> **Required work**
In the forum thread about Clean Run, rewrite the passage between "You can dump" and "(Mar 27, 2010)", inclusive, substituting "Border Collie" for "Aussie".

> **Excerpt**

******************************

# Clean Run?



## LazyGRanch713 (Jul 22, 2009)

Is Clean Run Magazine a worthwhile subscription? Would it help me not be a bumbling lunatic?


----------



## Keechak (Aug 10, 2008)

If you want to cover shipping I can send you out a few of my old issues you can have, I really like the mag.


----------



## RaeganW (Jul 14, 2009)

You can dump some of them on me anytime, Keechak.  Gatsby goes nuts for them, they smell like Aussie. I keep meaning to subscribe when I have a spare $70 (or whatever it is) laying around.


----------



## LynnI (Mar 27, 2010)

LazyGRanch713 said:


> Is Clean Run Magazine a worthwhile subscription? Would it help me not be a bumbling lunatic?


Very worth it in my opinion, been getting them for years and don't expect to stop anytime soon


----------



## So Cavalier (Jul 23, 2010)

I get this magazine and really enjoy it. 



> Would it help me not be a bumbling lunatic?


Unfortunately, I am still a bumbling lunatic...but at least I know what I doing wrong.....


----------



## Shaina (Oct 28, 2007)

CR has the potential to decrease bumbling, but may well increase lunacy


----------



## LazyGRanch713 (Jul 22, 2009)

Shaina said:


> CR has the potential to decrease bumbling, but may well increase lunacy


Count me in.


----------



## MrsBoats (May 20, 2010)

CR is worth it and then some! Sign up for it, you won't regret it if you want to be serious with agility.


----------



## Keechak (Aug 10, 2008)

ya the only reason I don't subscribe anymore is because my interests in performance events got wider and I am now looking for a more variety mag. The thing I miss the most about the CR was the updates on whats happening in the various venues (AKC, ASCA, NADAC, USDAA,TDAA, ect.)


----------

******************************

> **Data excerpt**
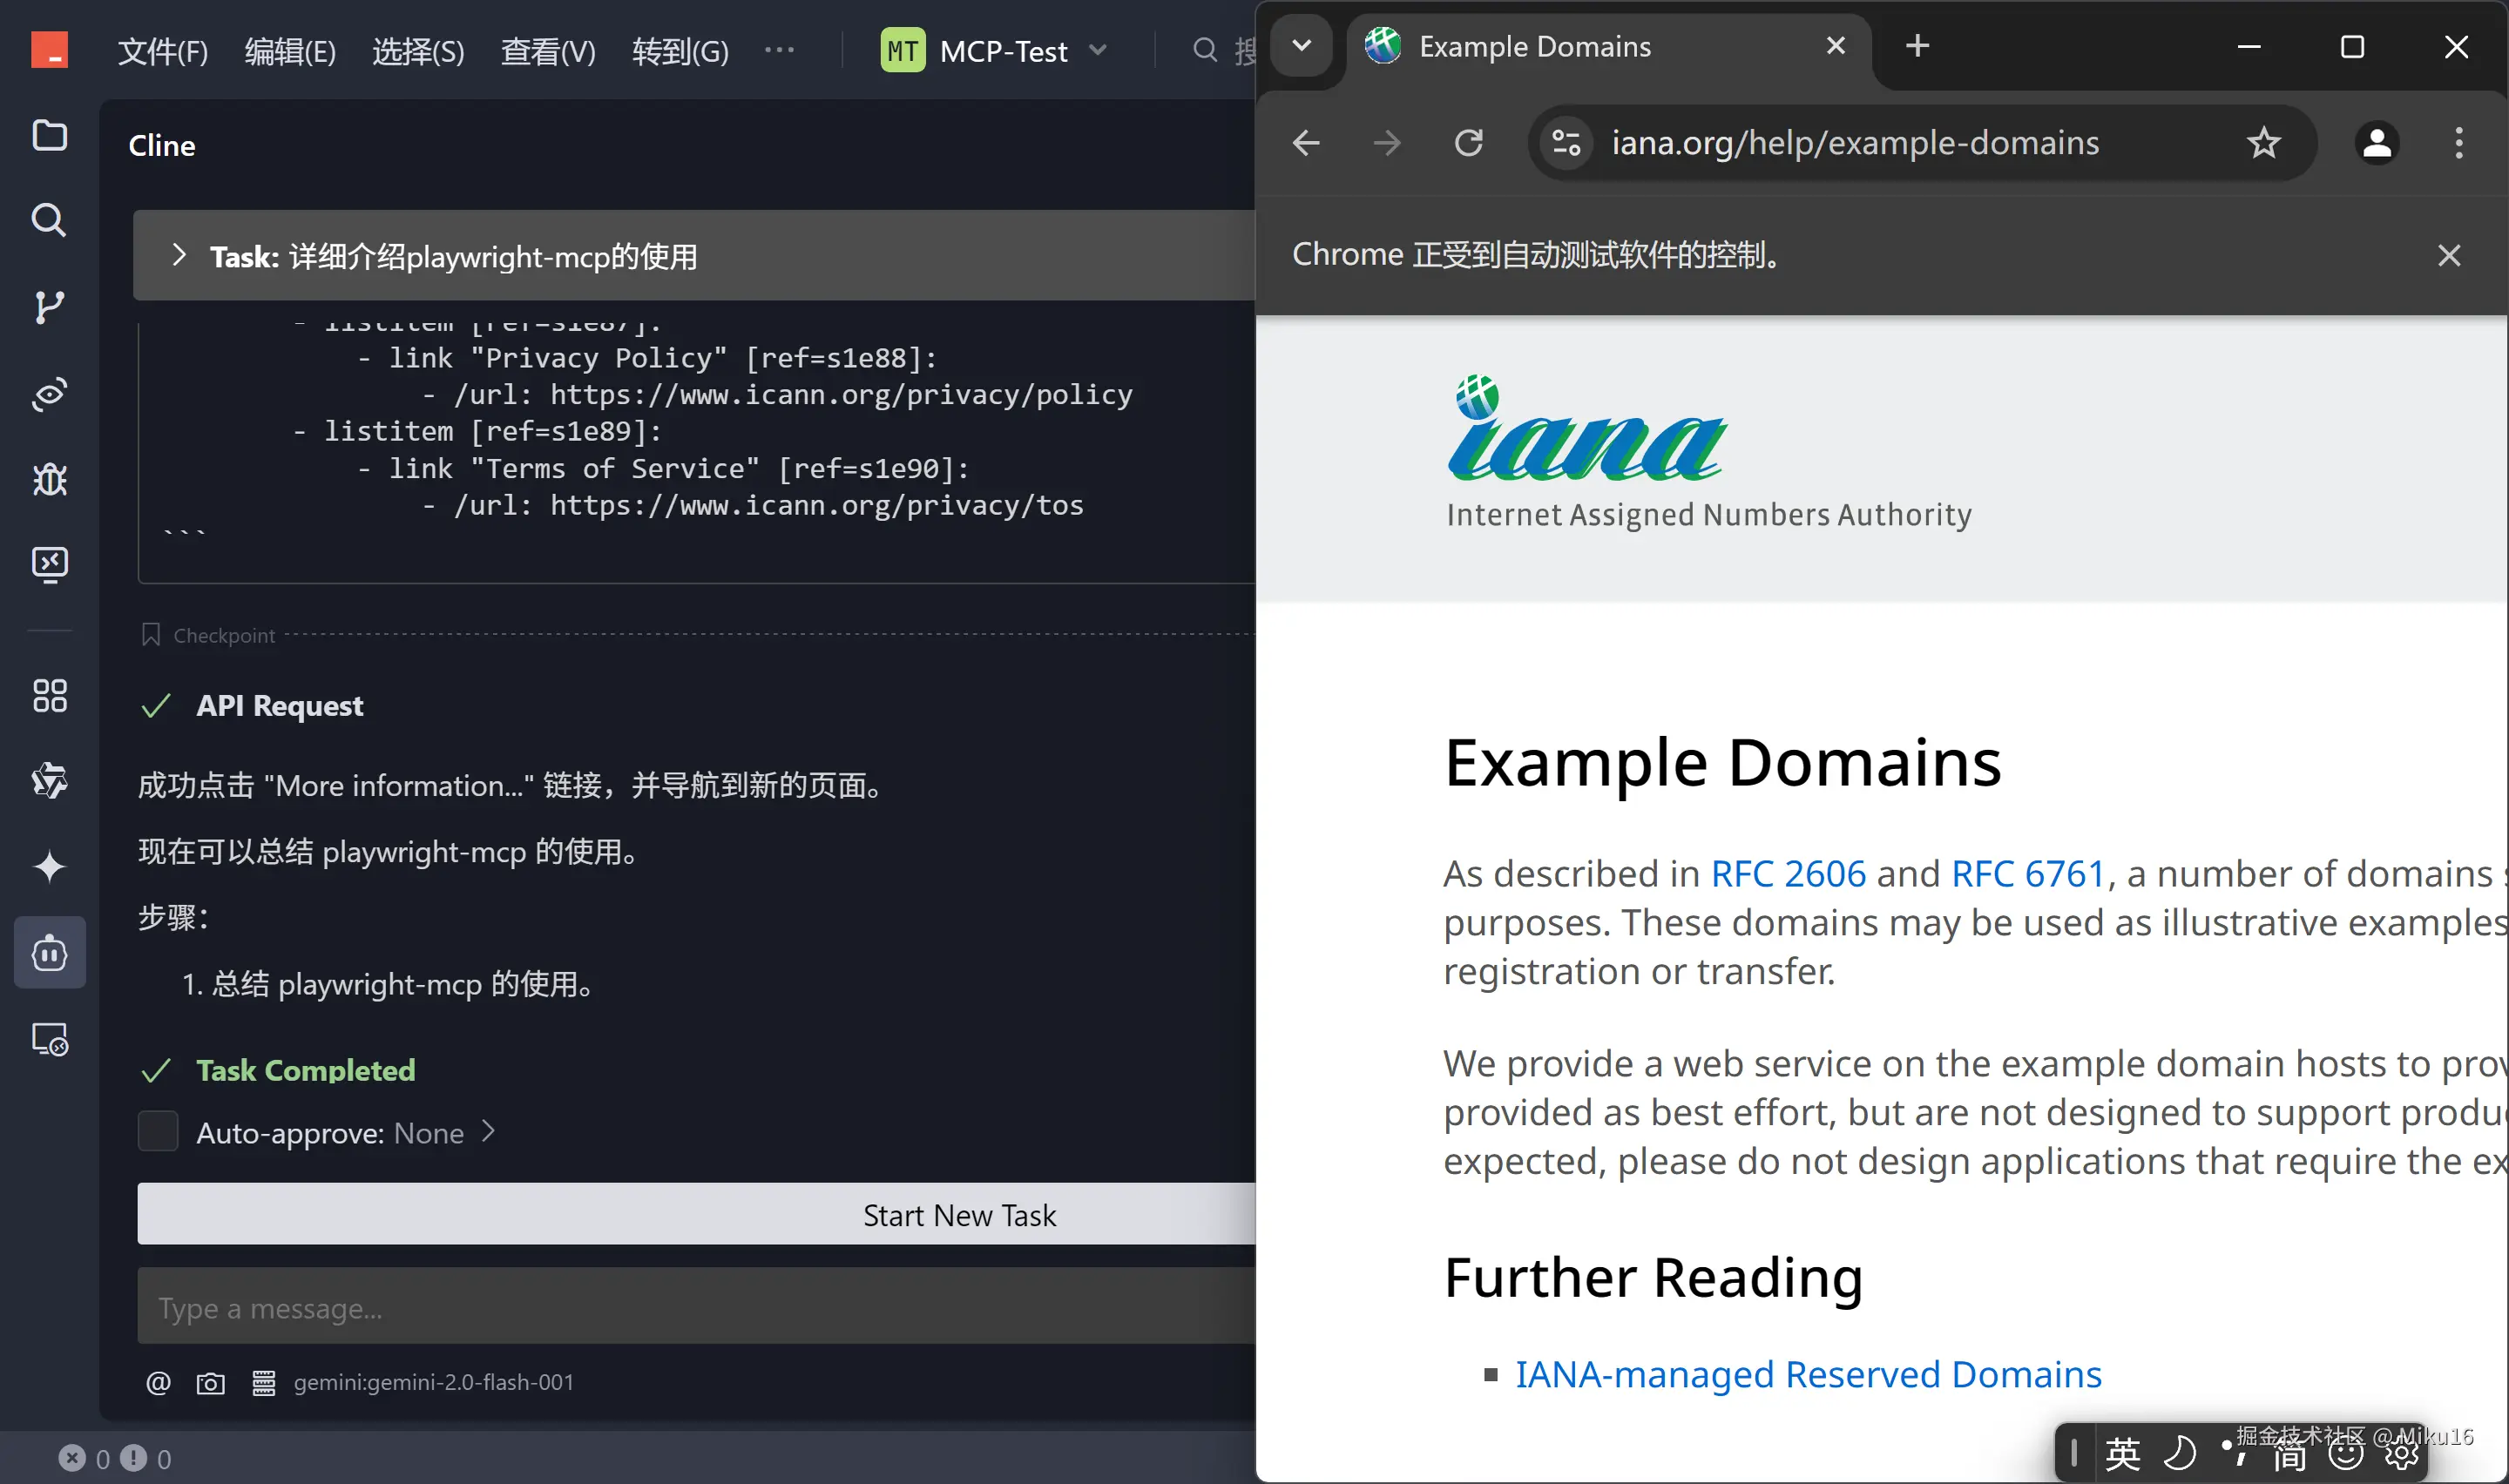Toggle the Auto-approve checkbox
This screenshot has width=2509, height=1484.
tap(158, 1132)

******************************

> **Solution**
You can dump some of them on me anytime, Keechak.  Gatsby goes nuts for them, they smell like Border Collie. I keep meaning to subscribe when I have a spare $70 (or whatever it is) laying around.


----------



## LynnI (Mar 27, 2010)